A Morte de Bunny Munro é o segundo, porém é o primeiro que ganha tradução aqui no Brasil, dando a chance para muitas pessoas daqui conhecerem essa outra face do músico por trás de canções como Red Right Hand e Into My Arms. E para quem está com medo de se decepcionar, fica desde já o aviso: o escritor também sabe agradar muito bem seu público.
Apesar do tema principal, o romance não chega a ser sombrio, porque o tom predominante é um humor negro mesclado com nonsense, do começo ao fim. O livro é dividido em três partes, em inglês: Cocksman (uma gíria para garanhão), Salesman (vendedor) e Deadman (morto). Cada uma dessas partes seguirá exatamente o título que lhe é dado, na primeira somos apresentados à Bunny, que bebe, se droga e faz sexo compulsivamente, o que obviamente acaba destruindo sua família. A esposa comete suicídio e deixa Bunny para cuidar do filho Bunny Jr.
Na segunda parte, ainda um pouco em choque com a morte da esposa e sem saber muito bem o que fazer com a responsabilidade de ser o único a cuidar de Júnior, Bunny decide pegar a estrada com o filho e continuar trabalhando como se nada tivesse acontecido. Ele vende cosméticos de porta em porta, usando todo um repertório de sedução para convencer suas clientes a comprar seus produtos (e bem, saciar sua vontade de sexo).
Já a terceira parte é bastante óbvia, especialmente se considerar o título do livro. É como se a estrada que Bunny pegasse no começo da segunda parte fosse na realidade o começo de sua jornada até o inferno. A Morte de Bunny Munro é recheado de momentos surreais, mas é aqui na terceira parte em que isso acontece de forma ainda mais predominante, envolvendo até uma espécie de pedindo de desculpas em formato de stand-up comedy.
O importante a se considerar sobre o romance de Nick Cave é que ele é um livro de personagem. O enredo em si é bastante simples, por mais que apresente uma série de elementos que depois se agruparão como as aparições da esposa morta ou ainda um assassino que se veste como o diabo. Mas o que conquista é Bunny Munro. Ele é um canalha egoísta e inconsequente, uma lista de defeitos ambulante. Mas mesmo assim ele conquista a simpatia do leitor, principalmente através da relação com o filho Bunny Jr.

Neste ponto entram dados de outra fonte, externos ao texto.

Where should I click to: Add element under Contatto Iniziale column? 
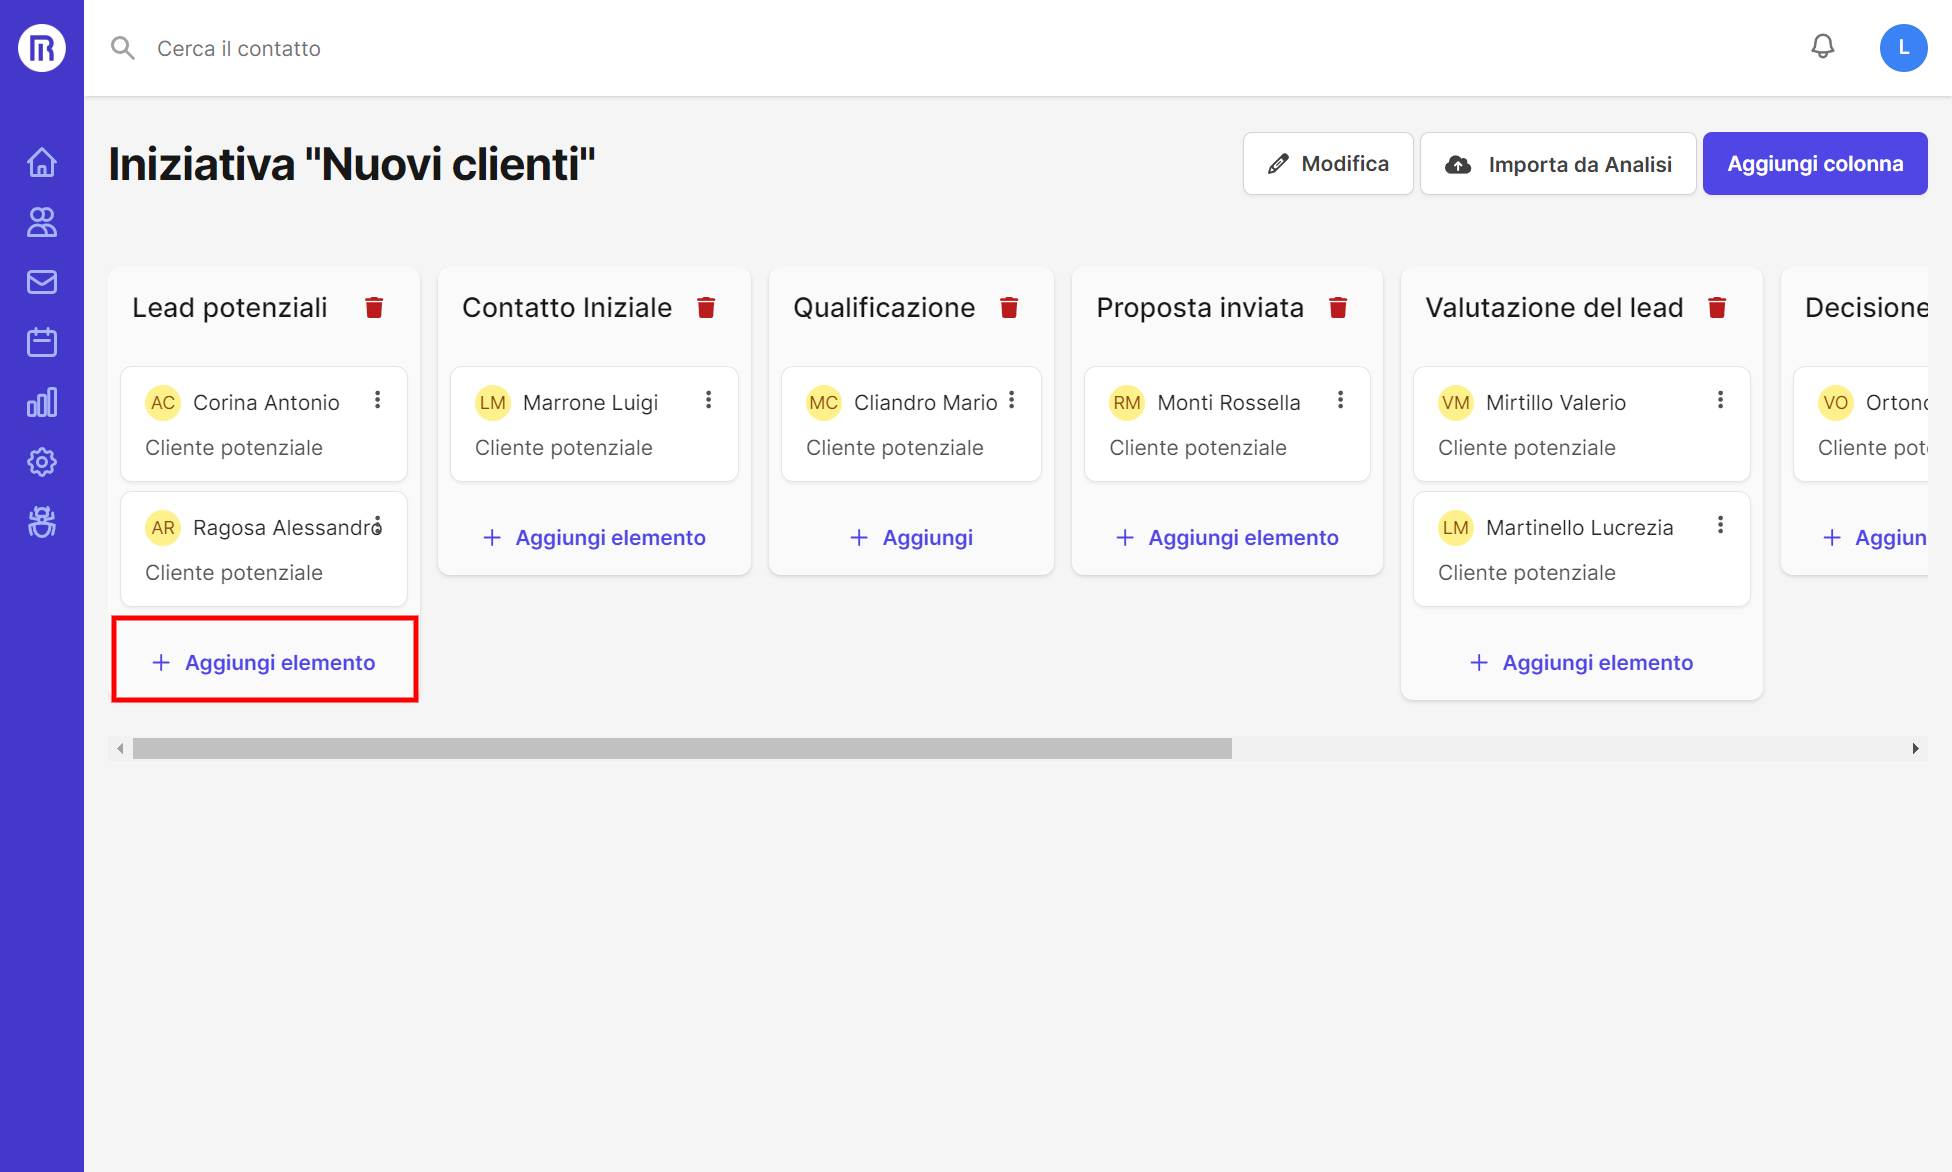(x=594, y=538)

São os momentos mais doces do livro, e o garotinho vem como antítese do pai, talvez até para amplificar ainda mais os defeitos dele. Mas a cumplicidade que os dois desenvolvem, algumas coisas que o menino obvimente aprende com o pai no momento em que passam a viajar juntos, é realmente muito tocante. E claro, contribuirá para o que se verá no desfecho da obra.
O senso de humor de Cave pode ser um pouco estranho para alguns, mas não deve surpreender quem já o conhecia como músico, afinal, um sujeito que compõe um disco inteiro com canções sobre assassinatos certamente tem um jeito meio peculiar de ver as coisas. Mas há humor sim, até mesmo nos agradecimentos no fim do livro, quando o autor diz “Gostaria de agradecer Kylie Minogue e Avril Lavigne com amor, respeito e meu pedido de desculpas“. Só lendo A Morte de Bunny Munro para entender o motivo dessa dedicatória.
E claro, só mesmo lendo A Morte de Bunny Munro para conhecer esta outra faceta de Nick Cave e se deixar encantar para o mais escroto dos protagonistas já criados na literatura. Não tem como não questionar como isso é possível após a leitura e não, não dá para tirar os méritos de Cave como escritor por conseguir esta façanha em seu segundo romance.